La Procuratrice pubblica Marisa Alfier ha annunciato che, in caso di condanna, chiederà la carcerazione di sicurezza per il 29enne dato che «c’è rischio di fuga». Una tesi contestata dall’avvocato Elio Brunetti che ha ricordato che il suo assistito, dal momento della scarcerazione, «si è attenuto alle norme di condotta imposte dalla pubblica accusa, che a un certo punto ha revocato. Oggi è qui, e vista la sua situazione professionale e familiare, non ha certamente intenzione di lasciare il Ticino per darsi alla fuga». Per Alfier «in caso di una condanna, che potrebbe essere di lunga durata, per il reato di assassinio, il pericolo di fuga diventa reale e concreto».

Le pretese di risarcimento

Per il tramite dell’avvocato Stefano Ferrari, moglie e figlio di Angelo Falconi hanno presentato pretese di risarcimento per complessivi 145mila franchi per danni materiali e spese funerarie, spese legali e torto morale.
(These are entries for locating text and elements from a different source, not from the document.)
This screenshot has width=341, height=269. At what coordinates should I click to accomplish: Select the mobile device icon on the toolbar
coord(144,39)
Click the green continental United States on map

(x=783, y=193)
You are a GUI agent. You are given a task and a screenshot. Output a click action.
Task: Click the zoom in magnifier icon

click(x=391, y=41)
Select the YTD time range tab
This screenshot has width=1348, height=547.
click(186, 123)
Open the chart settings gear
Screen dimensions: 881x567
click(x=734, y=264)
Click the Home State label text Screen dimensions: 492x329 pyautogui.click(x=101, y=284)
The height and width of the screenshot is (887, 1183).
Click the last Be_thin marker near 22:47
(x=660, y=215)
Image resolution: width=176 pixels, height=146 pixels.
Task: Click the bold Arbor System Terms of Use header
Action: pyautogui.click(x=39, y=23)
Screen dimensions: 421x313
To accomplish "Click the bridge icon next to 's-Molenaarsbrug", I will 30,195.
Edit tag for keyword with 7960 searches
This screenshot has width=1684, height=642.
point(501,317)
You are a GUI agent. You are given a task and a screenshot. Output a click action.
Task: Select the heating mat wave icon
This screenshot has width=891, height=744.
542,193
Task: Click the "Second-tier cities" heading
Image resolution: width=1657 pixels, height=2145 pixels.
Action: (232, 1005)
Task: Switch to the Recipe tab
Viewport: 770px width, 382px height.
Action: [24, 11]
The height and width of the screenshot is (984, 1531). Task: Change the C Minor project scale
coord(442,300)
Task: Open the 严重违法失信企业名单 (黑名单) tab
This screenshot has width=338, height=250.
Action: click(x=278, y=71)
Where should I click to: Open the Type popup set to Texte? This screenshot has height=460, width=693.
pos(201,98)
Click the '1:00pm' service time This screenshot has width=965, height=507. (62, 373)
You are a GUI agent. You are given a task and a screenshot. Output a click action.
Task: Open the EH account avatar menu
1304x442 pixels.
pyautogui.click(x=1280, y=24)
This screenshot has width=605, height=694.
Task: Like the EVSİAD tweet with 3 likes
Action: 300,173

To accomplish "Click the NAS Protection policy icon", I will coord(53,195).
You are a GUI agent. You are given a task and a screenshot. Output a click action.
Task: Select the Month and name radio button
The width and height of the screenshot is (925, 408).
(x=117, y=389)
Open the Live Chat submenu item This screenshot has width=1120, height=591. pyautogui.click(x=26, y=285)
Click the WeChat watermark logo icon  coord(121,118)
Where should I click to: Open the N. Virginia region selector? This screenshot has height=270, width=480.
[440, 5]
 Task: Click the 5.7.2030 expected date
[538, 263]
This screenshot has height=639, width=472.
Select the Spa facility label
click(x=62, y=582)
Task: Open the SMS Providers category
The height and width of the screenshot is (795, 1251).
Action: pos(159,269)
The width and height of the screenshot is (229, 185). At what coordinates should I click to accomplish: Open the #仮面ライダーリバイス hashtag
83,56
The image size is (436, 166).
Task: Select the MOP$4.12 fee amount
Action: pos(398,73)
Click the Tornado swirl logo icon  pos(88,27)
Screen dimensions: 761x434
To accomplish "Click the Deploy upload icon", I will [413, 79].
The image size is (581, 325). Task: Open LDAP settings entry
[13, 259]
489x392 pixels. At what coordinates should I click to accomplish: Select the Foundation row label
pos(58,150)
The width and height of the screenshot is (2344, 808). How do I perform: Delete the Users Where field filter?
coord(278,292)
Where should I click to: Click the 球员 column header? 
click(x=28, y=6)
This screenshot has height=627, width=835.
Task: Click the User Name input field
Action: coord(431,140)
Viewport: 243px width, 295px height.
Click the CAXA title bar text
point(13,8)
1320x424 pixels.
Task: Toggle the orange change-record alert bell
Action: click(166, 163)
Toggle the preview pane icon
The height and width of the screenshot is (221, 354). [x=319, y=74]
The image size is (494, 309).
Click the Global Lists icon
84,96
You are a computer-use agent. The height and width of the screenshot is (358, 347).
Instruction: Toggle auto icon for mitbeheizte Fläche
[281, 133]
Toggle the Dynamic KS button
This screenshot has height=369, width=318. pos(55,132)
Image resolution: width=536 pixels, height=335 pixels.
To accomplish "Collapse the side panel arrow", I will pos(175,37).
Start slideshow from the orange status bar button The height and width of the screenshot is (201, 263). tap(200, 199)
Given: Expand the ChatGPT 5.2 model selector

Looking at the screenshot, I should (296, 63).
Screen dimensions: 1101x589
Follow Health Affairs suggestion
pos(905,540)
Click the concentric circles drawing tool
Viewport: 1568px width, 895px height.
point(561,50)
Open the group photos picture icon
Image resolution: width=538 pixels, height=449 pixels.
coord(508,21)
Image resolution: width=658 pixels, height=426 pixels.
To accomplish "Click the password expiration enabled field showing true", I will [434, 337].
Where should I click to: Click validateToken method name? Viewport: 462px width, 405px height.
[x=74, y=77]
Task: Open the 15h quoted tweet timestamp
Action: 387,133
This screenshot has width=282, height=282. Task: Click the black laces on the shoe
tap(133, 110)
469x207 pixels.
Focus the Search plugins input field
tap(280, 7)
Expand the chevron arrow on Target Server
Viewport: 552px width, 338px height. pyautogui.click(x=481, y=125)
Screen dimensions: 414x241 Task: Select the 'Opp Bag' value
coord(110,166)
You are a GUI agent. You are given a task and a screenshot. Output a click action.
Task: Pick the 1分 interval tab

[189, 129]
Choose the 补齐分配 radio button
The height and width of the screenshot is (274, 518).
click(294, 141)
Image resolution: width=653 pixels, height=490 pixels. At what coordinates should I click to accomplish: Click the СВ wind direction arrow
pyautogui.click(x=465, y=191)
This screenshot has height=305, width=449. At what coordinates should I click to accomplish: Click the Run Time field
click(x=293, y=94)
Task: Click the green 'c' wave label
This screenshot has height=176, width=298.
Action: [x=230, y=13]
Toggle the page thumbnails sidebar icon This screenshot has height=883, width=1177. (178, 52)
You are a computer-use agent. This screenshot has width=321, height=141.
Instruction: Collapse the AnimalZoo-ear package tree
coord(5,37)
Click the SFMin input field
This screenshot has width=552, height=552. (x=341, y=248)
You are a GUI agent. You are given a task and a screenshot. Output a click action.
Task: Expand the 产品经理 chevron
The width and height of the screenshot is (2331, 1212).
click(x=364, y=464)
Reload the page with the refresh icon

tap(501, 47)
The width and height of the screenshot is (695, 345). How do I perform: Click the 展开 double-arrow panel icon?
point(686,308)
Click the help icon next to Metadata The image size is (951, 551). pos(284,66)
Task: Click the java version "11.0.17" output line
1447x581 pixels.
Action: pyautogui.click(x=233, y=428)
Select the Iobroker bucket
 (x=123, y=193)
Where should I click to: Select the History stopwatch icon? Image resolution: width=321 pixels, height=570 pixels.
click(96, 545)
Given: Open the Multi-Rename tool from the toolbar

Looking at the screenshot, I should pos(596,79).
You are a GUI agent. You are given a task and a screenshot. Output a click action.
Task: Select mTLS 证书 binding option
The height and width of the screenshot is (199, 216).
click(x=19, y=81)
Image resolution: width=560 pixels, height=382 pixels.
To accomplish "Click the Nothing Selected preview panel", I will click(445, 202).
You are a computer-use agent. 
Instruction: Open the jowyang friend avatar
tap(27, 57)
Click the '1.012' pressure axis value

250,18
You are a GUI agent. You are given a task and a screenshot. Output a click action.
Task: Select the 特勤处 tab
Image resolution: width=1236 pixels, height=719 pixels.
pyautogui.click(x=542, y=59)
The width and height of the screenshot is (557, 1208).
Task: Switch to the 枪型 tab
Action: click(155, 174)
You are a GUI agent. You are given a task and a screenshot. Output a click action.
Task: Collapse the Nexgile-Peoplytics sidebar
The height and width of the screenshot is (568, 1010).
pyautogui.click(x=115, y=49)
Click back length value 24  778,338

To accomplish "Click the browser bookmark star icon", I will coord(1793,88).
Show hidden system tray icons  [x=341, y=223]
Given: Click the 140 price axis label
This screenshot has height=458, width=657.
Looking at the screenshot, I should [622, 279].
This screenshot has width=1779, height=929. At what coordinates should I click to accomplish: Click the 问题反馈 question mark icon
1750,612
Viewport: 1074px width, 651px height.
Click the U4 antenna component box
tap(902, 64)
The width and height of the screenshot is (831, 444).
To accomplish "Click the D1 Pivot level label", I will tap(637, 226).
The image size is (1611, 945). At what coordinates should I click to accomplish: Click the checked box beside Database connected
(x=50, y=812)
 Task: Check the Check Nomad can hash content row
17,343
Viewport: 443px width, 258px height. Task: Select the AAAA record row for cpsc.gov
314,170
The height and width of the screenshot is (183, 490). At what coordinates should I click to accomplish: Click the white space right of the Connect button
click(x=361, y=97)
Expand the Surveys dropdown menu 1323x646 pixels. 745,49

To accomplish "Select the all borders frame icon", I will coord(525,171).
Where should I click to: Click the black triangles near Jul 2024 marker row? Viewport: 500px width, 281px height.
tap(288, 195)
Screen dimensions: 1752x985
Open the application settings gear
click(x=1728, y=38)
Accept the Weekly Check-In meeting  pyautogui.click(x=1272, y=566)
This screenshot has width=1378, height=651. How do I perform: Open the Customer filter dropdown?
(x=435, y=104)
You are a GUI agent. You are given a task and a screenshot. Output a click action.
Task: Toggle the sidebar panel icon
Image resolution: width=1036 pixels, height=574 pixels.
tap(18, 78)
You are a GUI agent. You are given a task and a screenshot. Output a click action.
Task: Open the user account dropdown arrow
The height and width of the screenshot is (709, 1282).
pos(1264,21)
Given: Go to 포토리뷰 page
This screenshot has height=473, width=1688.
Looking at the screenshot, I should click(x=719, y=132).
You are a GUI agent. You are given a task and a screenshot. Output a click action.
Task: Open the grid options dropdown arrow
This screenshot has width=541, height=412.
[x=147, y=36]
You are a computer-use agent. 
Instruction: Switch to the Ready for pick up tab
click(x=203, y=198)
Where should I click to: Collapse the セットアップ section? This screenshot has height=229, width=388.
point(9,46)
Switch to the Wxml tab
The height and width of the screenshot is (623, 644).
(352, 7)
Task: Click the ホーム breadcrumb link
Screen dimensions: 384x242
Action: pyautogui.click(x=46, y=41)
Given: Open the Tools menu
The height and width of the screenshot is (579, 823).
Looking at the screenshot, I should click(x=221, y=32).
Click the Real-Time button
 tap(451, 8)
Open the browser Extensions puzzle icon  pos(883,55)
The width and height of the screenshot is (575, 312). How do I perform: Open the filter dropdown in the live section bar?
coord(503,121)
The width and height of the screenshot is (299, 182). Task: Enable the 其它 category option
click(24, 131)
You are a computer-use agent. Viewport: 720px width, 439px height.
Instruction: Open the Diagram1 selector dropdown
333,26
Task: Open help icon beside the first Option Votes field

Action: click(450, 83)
L’avvocato Elio Brunetti ha invece annunciato che presenterà richieste di risarcimento per 106’400 franchi per i 532 giorni «d’ingiusta carcerazione» del 29enne, oltre che a 50mila franchi di risarcimento per torto morale e le spese legali e d’inchiesta a carico dello Stato in caso di proscioglimento.

Quella cartuccia nel comodino

Nel lungo elenco dei sequestri inseriti nell’atto d’accusa c’è anche una cartuccia calibro 7.65. Pur non essendo oggetto del dibattimento, l’oggetto rinvenuto nel comodino dell’abitazione ha attirato la curiosità del giudice, che ha chiesto spiegazioni a Pasquale Ignorato. «L’ho trovata anni fa per strada e l’ho presa. L’intenzione era quella di svuotarla e farne un ciondolo, poi me la sono dimenticata».